Even though the Senate majority is by essentially the same margin as Democrats' 35-to-25 lead in the House, senators under the leadership of Senate President Peter Courtney (D-Salem) have proven far less friendly than House members on a wide range of progressive issues, ranging from tenant protections to family medical leave to environmental safeguards.

The highest-profile legislation introduced this session is the so-called "cap and invest" bills, carbon reduction measures a decade in the making. But they're on life support because Courtney signaled a lack of interest in pursuing controversial, complex bills this session.

The gun control legislation will be a test of wills: Brown's and Courtney's. Who wins will signal whether the governor can deliver a high-profile win in an election year.

Last month, Brown released a document highlighting issues important to her in the February session.

Those issues included rural economic development, beginning to address the state's unfunded pension liability, spending government dollars wisely and, most concretely, House Bill 4145, the boyfriend loophole bill.

Two dozen states, including gun-friendly Utah and Louisiana, have passed versions of the gun bill, but Oregon lags behind neighboring blue states in terms of passing gun control laws. The Giffords Law Center to Prevent Gun Violence gives California an A for its gun laws, Washington gets a B, and Oregon a C.

State Rep. Jeff Barker (D-Aloha), who chairs the House Judiciary Committee, which heard the gun bill last week, says Brown's office called him a couple of months ago to urge him to carry the bill this time.
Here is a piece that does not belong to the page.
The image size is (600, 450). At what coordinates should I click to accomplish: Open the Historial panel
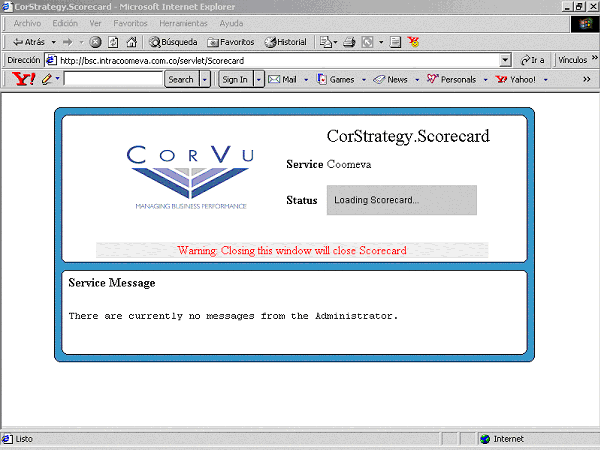[x=286, y=42]
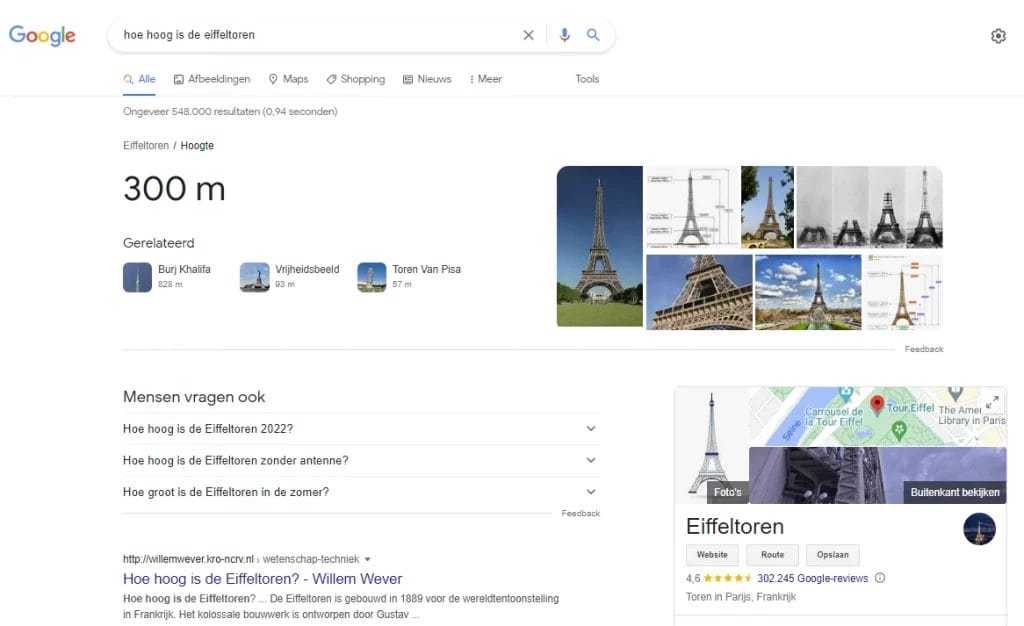Viewport: 1024px width, 626px height.
Task: Expand the map with fullscreen icon
Action: tap(992, 402)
"Any time the word 'gun' appears in a bill, it's a heavy lift," Barker says. Scores of gun rights supporters submitted comments to Barker's committee last week, urging them to kill Brown's bill.

"Gun owners have concerns," says Barker, a retired Portland detective. "I've got concerns myself, as a law-abiding gun owner, but this bill is about people who beat their spouses or partners. They should not have guns."
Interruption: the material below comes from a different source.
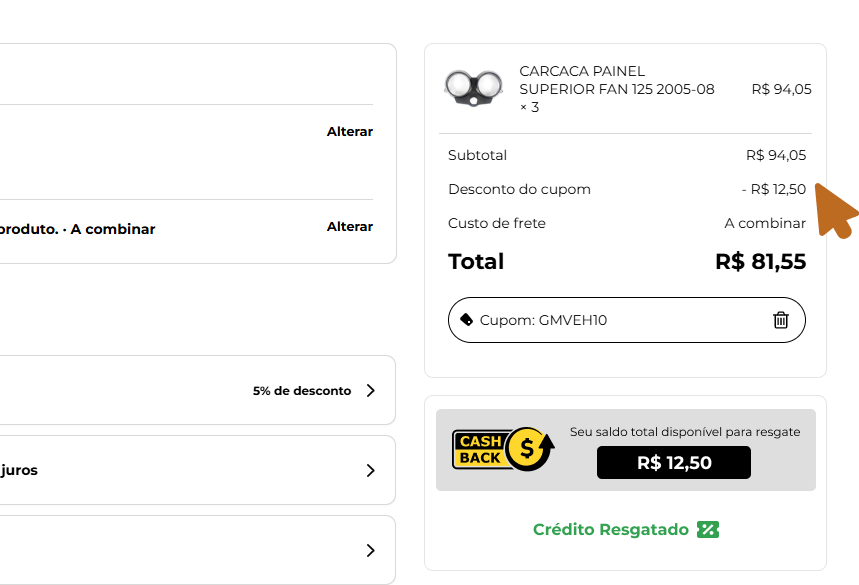Click the coupon tag icon
859x585 pixels.
[466, 319]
Barker says he was pleasantly surprised when his GOP colleagues, Vial and Olson, joined him in voting "yes" on Brown's bill last week.

"Getting Republican votes on a gun bill is new," Barker says. "But you never know about the Senate—they killed the 'Charleston loophole' bill."

The Charleston loophole, a provision that allows gun dealers to sell guns to buyers if background checks aren't completed within three days, permitted Dylann Roof to buy the weapon he used to kill nine people in 2015 in a Charleston, S.C., church. Yet in 2017, the Senate rejected a bill to close the loophole.

Can Brown get a better result this time, as she gears up for a re-election bid against the likely GOP nominee, state Rep. Knute Buehler (R-Bend)?

The answer largely turns on the response of one man: Courtney.

Courtney and Brown have a long and complicated relationship. Courtney edged out Brown in a bitter race for Senate president in 2003 and they've coexisted uneasily since, first with Brown as Senate majority leader, then as secretary of state from 2009 to 2015.

Last year, lawmakers and lobbyists say, Courtney gave Republicans an effective veto over many bills, requiring any bill that came to the Senate floor have the support of at least one GOP senator.

It's not clear yet whether the bill will get any GOP votes in the Senate.

"There is strong opposition from Senate Republicans," says Senate GOP spokeswoman Tayleranne Gillespie. And one Democrat, Sen. Chuck Riley (D-Hillsboro), is also ailing and may miss much of the session, which could cost a "yes" vote.

So will Courtney move Brown's bill? Courtney's spokesman, Robin Maxey, is cagey. He says his boss is watching the bill with interest.

"He was encouraged to see bipartisan support for House Bill 4145 in the House Judiciary Committee," Maxey said in an email. "And [Courtney] hopes the measure can gain bipartisan support in the Senate as well."

Brown spokesman Bryan Hockaday says it's wrong to view HB 4145 as a test of her influence.

"Gov. Brown doesn't believe in litmus tests for leadership, she believes in doing the right thing for Oregonians," Hockaday says. "The true test should be whether or not the Legislature is willing to vote its conscience instead of playing politics with Oregonians' safety. Bills relating to firearms present many challenges in the Capitol, but the challenges faced by Oregonians demand that action must be taken."